The trustees would appoint two co-presidents with two-year terms and not surprisingly, the first President is expected to be Novak Djokovic with Vasek Pospisil acting as Vice-President.

There would be a dues structure with players paying an amount based on their ranking — from a high in singles of $1,500 for those from 1-50 down to $75 for those in spots 401-500, and a high in doubles of $1,000 for those 1-30.

The total fees listed in the letter would bring in $317,500 each year.

IIn some ways the ATP hierarchy have brought this on themselves by lack of communication with players and not showing some sort of solidarity with them during the five-month shutdown which has been voiced by players like Gilles Simon and Reilly Opelka criticising them for their absence from New York, and their seeming refusal to cut back on their salaries while players themselves suffered from a lack of income.

ATP Chairman, Andrea Gaudenzi, in response to the development has warned the players that their actions could destroy the ATP itself and stated in a letter to them pointing out the what they could be losing.

“You have what other athletes in other sports would strive for — a seat at the boardroom table,” he wrote. “That is what players fought for in the creation of the ATP Tour. It makes no sense why you would be better served by shifting your role from the inside to the outside of the governance structure.”

He concluded by adding: “Our battle is not with each other. Now, more than ever, is the time for unity and collaboration.”

A present players are keeping their thoughts to themselves though Pospisil has confirmed his resignation from the Player Council.

“After two years on the ATP Player Council, I am resigning from my position as the player representative for the 51-100 ranking positions,” Pospisil tweeted.

“It has become clear that, as a player council member within the current structure of the ATP, it is very difficult, if not impossible, to have any significant impact on any major decisions made by our tour.”

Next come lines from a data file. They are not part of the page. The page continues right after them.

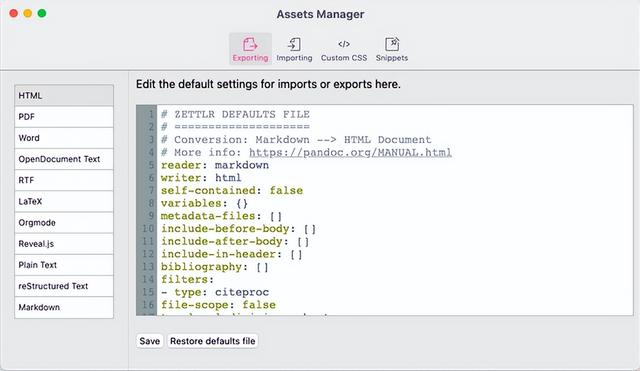640x371 pixels.
Task: Select the Plain Text format
Action: [x=64, y=265]
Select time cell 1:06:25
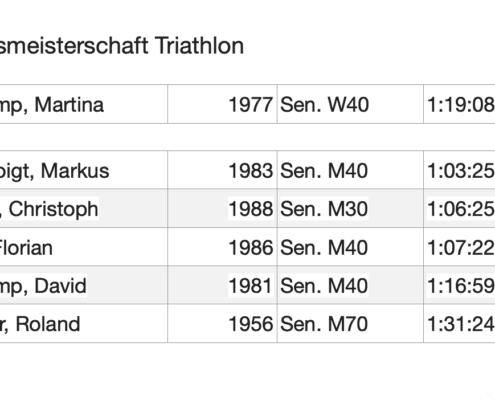 click(459, 209)
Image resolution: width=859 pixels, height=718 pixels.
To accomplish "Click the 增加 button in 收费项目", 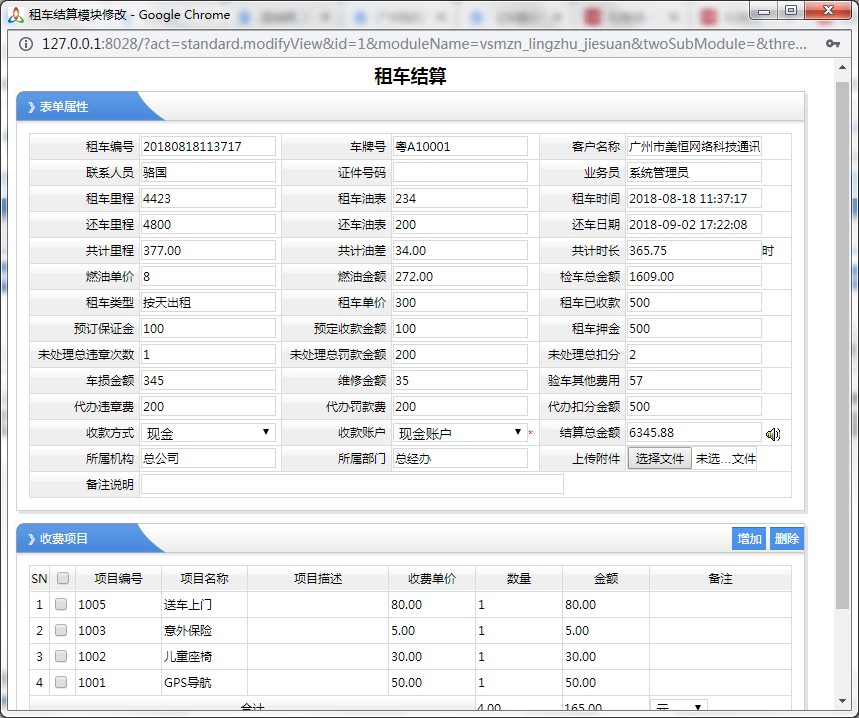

The move overlooks or ignores any moves behind the scenes of a possible merger between the ATP Tour and the WTA Tour, a move which has considerable support but whatever progress has been made on that front remains behind closed doors.

Whether that move has played a part in the founding of the PTPA as a protection of male interest in the sport, is a debating point with many players, especially down the rankings, not happy at the prospect of sharing the prize money fund with the women while ignoring all the other benefits which it would offer the sport overall.

This weekend should decide whether the PTPA becomes another organisation to muddy the running the sport, even if just confined to the men’s tour.

Milos Raonic has publicly voiced his support and says he will be signing up.

“Players have had plenty of time to think and reflect and take a look at certain parts which they may not be happy with and discuss,” the Canadian said after reaching today’s Western & Southern Open final.

“A lot of us were kept in the dark by our leadership for six months. We were disappointed with many things. I voiced my opinion on many things, such as … executives in other sports taking pay cuts to support us. As tennis players, we weren’t making a dime for months and months. … Lower guys weren’t making a dime, but our executives were staying home and didn’t feel it necessary to take any pay cuts. I pushed for that on every single phone call we had.”

This could well be another watershed in the history of the game and it’s a great shame that it doesn’t involve the women.

Vasek Pospisil has been unhappy with the ATP Tour for some time.